Each member of the camp undergoes a background check and must follow a code of conduct. The camp does not permit convicted sex offenders or people with outstanding warrants to join.
The code forbids drinking alcohol or doing drugs in the camp. Members are also prohibited from drinking in the host city.
The camp typically stays in one place for 90 days – there is a county ordinance that allows them to stay for up to 92 days.
The group has its own security, which patrols in a two-block radius to make sure no residents are loitering in nearby neighborhoods.
The camp has a shower facility and a heated community area with electricity, which residents use to charge their phones and laptops or watch TV.
A long commute
Tent City IV residents with jobs are running into much the same problem that Sammamish’s permanent residents have – infrequent bus service.
Residents quickly learned the sparse bus schedule means getting up and heading to the stop early, or having to wait a couple hours for the next bus, said Red Manchester, a Tent City resident.
Residents haven’t been excited about the situation, she said, but they’ve made do.
“They just make the best of it,” she said. “When you’re served lemons, you make lemonade.”
A police officer responded to the area of Tent City IV at 10:30 p.m. Oct. 26. A man and a woman were having an argument in the road and both smelled of alcohol, according to police reports. Upon questioning, the man said he was a documentary filmmaker who had infiltrated Tent City for a movie he was working on about drug and alcohol abuse in homeless camps.

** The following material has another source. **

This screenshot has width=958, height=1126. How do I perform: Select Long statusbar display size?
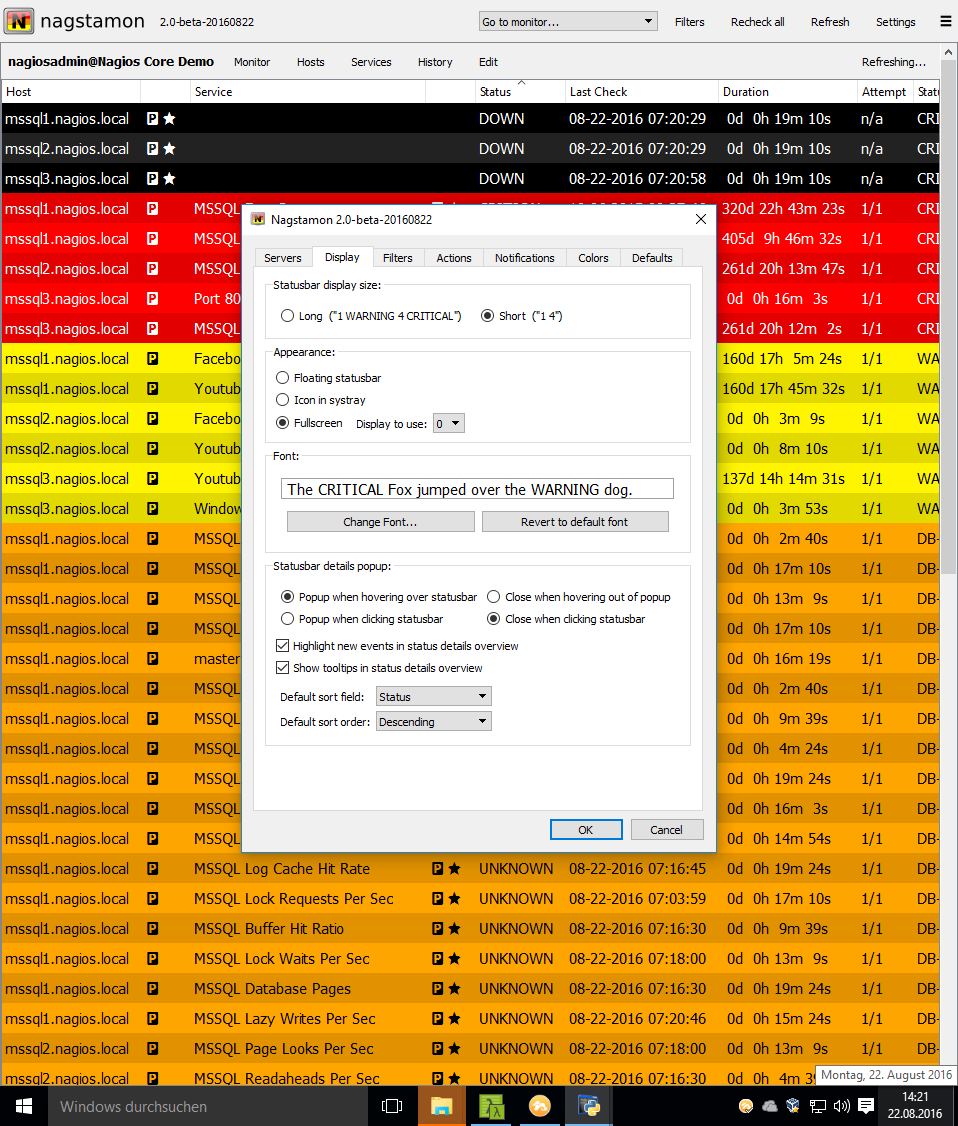point(287,316)
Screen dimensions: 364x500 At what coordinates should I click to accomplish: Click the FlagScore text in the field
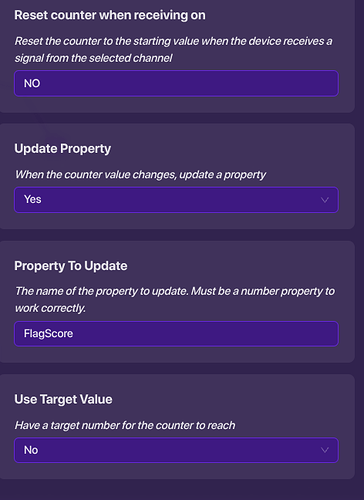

The couple had been arguing about relationship problems for about 15 minutes, disturbing the other Tent City residents, which prompted the call for police. The man said the couple wasn’t actually homeless and they lived in Lynwood. The pair was expelled from Tent City. They left on foot with some of their belongings; staff from Tent City put the rest into storage for them.
Tent City residents said they did not recall seeing the couple carrying any camera equipment.